GroupedDataProcessor(schema, config, bos_token, eos_token, group_by, order_by=None, tokenizer=None)

Bases: Processor

Processor for grouped data generation tasks.

Used when training examples are grouped (and optionally ordered) by a column. Validates that each group has a unique group_by value and respects the order_by ordering.

Parameters:

Name Type Description Default
schema dict[str, Any]

JSON schema as a dictionary.

required
config ValidationParameters

Validation parameters controlling tolerance for invalid records, non-unique group values, etc.

required
bos_token str

Token delimiting the beginning of a group sequence.

required
eos_token str

Token delimiting the end of a group sequence.

required
group_by str

Column name that defines groups.

required
order_by str | None

Column name to enforce ordering within a group, or None if ordering is not required.

None
tokenizer PreTrainedTokenizerBase | None

Optional tokenizer for exact per-record token counting.

None
Source code in src/nemo_safe_synthesizer/generation/processors.py
def __init__(
    self,
    schema: dict[str, Any],
    config: ValidationParameters,
    bos_token: str,
    eos_token: str,
    group_by: str,
    order_by: str | None = None,
    tokenizer: PreTrainedTokenizerBase | None = None,
):
    super().__init__(schema=schema, config=config, tokenizer=tokenizer)
    self.group_by: list[str] = [group_by]
    self.order_by = order_by
    self.bos_token = bos_token
    self.eos_token = eos_token

create_processor(schema, metadata, config, tokenizer=None)

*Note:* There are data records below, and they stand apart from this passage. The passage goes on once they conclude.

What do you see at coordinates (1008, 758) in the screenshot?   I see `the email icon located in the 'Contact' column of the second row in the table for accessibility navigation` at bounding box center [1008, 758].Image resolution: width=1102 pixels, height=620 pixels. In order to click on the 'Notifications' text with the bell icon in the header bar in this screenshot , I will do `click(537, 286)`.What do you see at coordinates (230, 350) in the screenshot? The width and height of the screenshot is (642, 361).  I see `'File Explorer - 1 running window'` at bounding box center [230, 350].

Create the appropriate record processor for the current pipeline mode.

Selects TimeSeriesDataProcessor, GroupedDataProcessor, or TabularDataProcessor based on the pipeline configuration.

Parameters:

Name Type Description Default
schema dict[str, Any]

JSON schema describing the expected record format.

required
metadata ModelMetadata

Model metadata (prompt template, BOS/EOS tokens, etc.).

required
config SafeSynthesizerParameters

Pipeline configuration determining the generation mode.

required
tokenizer PreTrainedTokenizerBase | None

Optional tokenizer for exact token counting during record parsing. When None, token counts are not tracked.

None

Returns:

Type Description
Processor

Processor instance matching the configured generation mode.

Source code in src/nemo_safe_synthesizer/generation/processors.py
def create_processor(
    schema: dict[str, Any],
    metadata: ModelMetadata,
    config: SafeSynthesizerParameters,
    tokenizer: PreTrainedTokenizerBase | None = None,
) -> Processor:
    """Create the appropriate record processor for the current pipeline mode.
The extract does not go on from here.